Results: The prevalence of MH services was 8.2% for Medicaid-enrolled children in 1998 and, in 1999 it was 8.3% for Medicaid only, 6.1% for Medicaid/SCHIP, and 2.3% for SCHIP only. In 1998 and 1999, respectively, the prevalence of ADHD was 3.6% and 3.3% and the prevalence of depression was 0.95% and 1%. The prevalence of MH services for ADHD in 1998 was 1.7% in Medicaid, and in 1999 it was 1.8%, 1.5%, and 0.95%, respectively, for Medicaid only, Medicaid/SCHIP, and SCHIP only enrolled youths. The 1999 prevalence of MH services for depression was 0.8% (Medicaid only), 0.9% (Medicaid/SCHIP), and 0.5% (SCHIP), compared to 0.7% for Medicaid-enrolled children in 1998.

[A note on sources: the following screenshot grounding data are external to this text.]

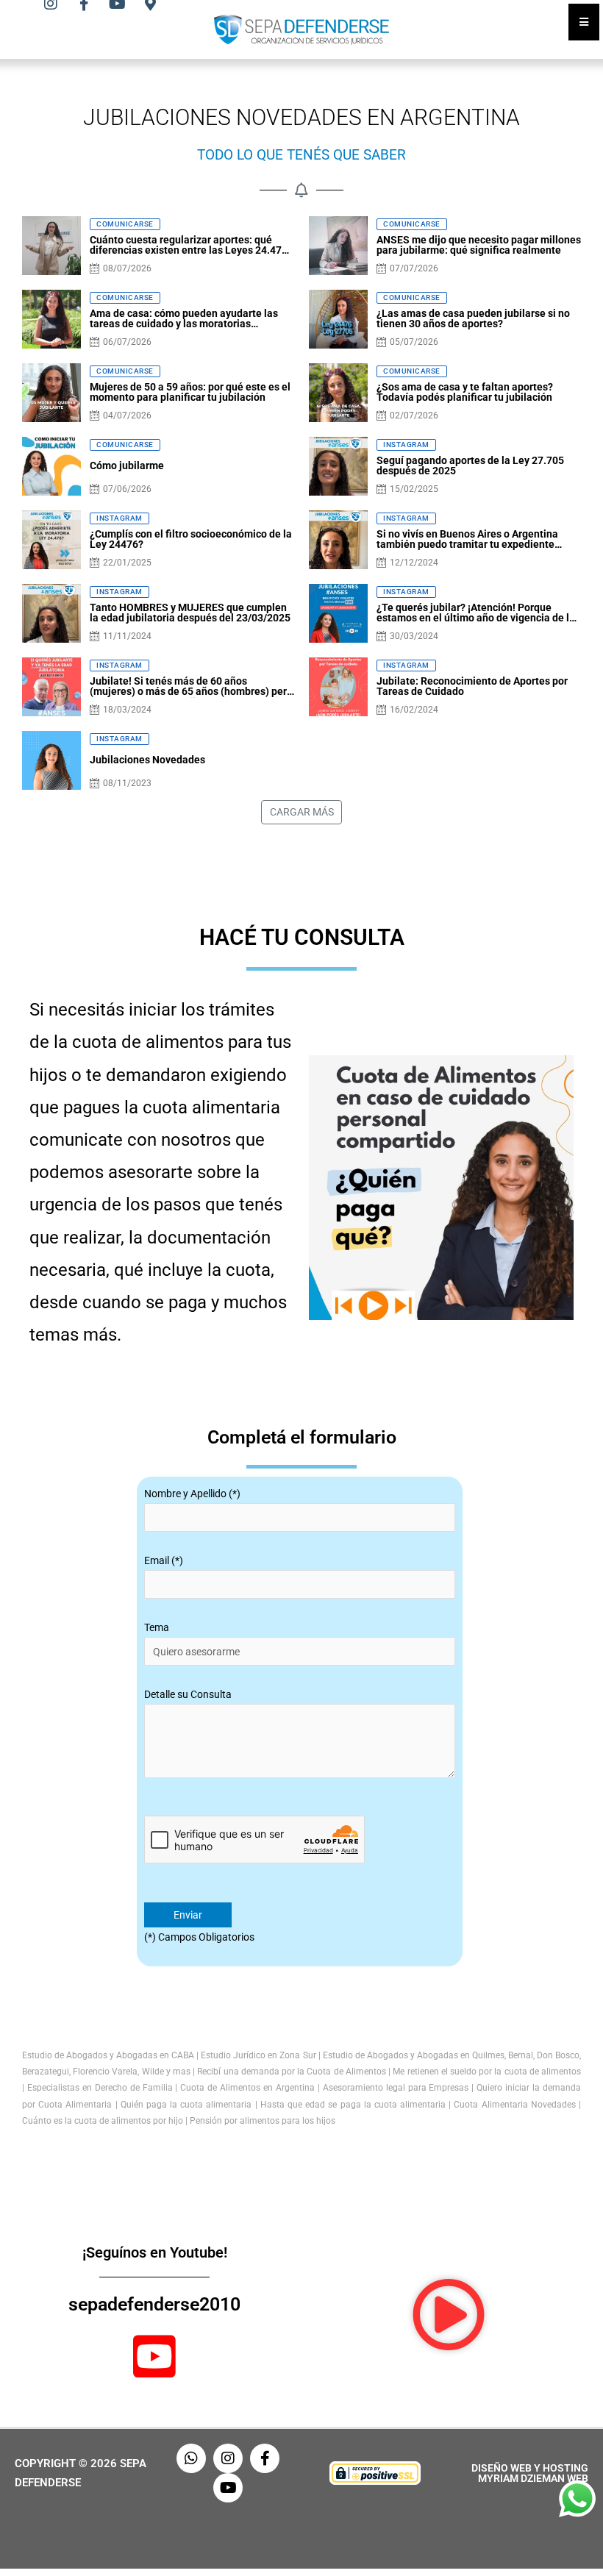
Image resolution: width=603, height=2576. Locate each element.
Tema (156, 1627)
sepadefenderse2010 (154, 2304)
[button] (448, 2315)
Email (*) (163, 1560)
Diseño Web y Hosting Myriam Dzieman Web (529, 2473)
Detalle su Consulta (188, 1694)
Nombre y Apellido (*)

Conclusions: SCHIP has the potential to address concerns regarding children’s access to mental health services.

Learning Objectives: At the conclusion of the session, the participant will be able to

Keywords: Access to Care, Child/Adolescent Mental Health

Presenting author's disclosure statement:
I do not have any significant financial interest/arrangement or affiliation with any organization/institution whose products or services are being discussed in this session.